== Segment start ==

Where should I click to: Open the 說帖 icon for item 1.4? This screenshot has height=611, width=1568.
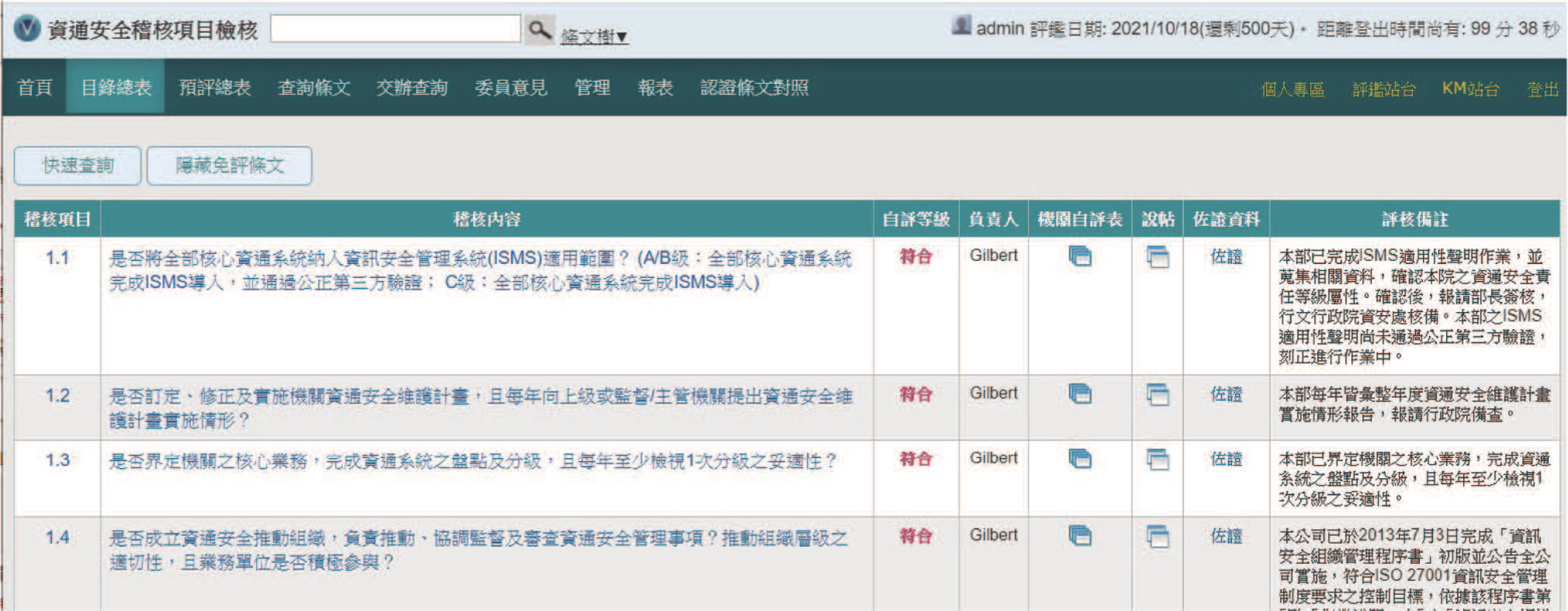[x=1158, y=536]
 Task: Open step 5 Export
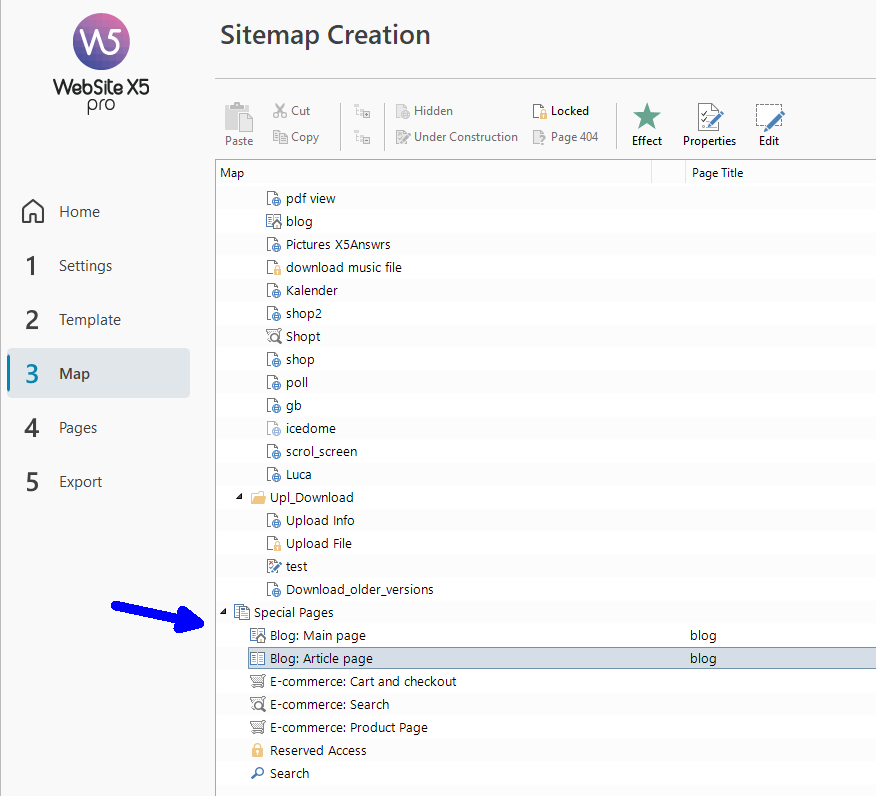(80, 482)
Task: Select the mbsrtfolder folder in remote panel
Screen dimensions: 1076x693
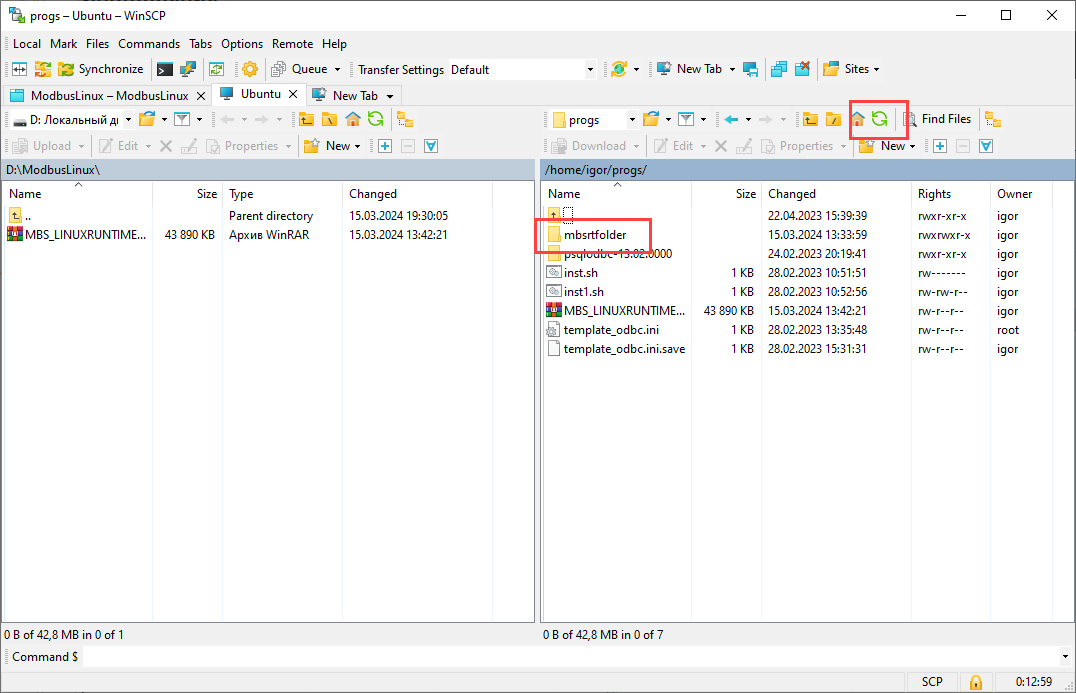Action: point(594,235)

== Segment end ==

What you need to do: Reproduce all the material exactly, omitting images.

Answer space:
Where should I click to: Open the 說帖 icon for item 1.4? This screenshot has height=611, width=1568.
[x=1158, y=536]
 Task: Open step 5 Export
(80, 482)
Task: Select the mbsrtfolder folder in remote panel
Screen dimensions: 1076x693
Action: point(594,235)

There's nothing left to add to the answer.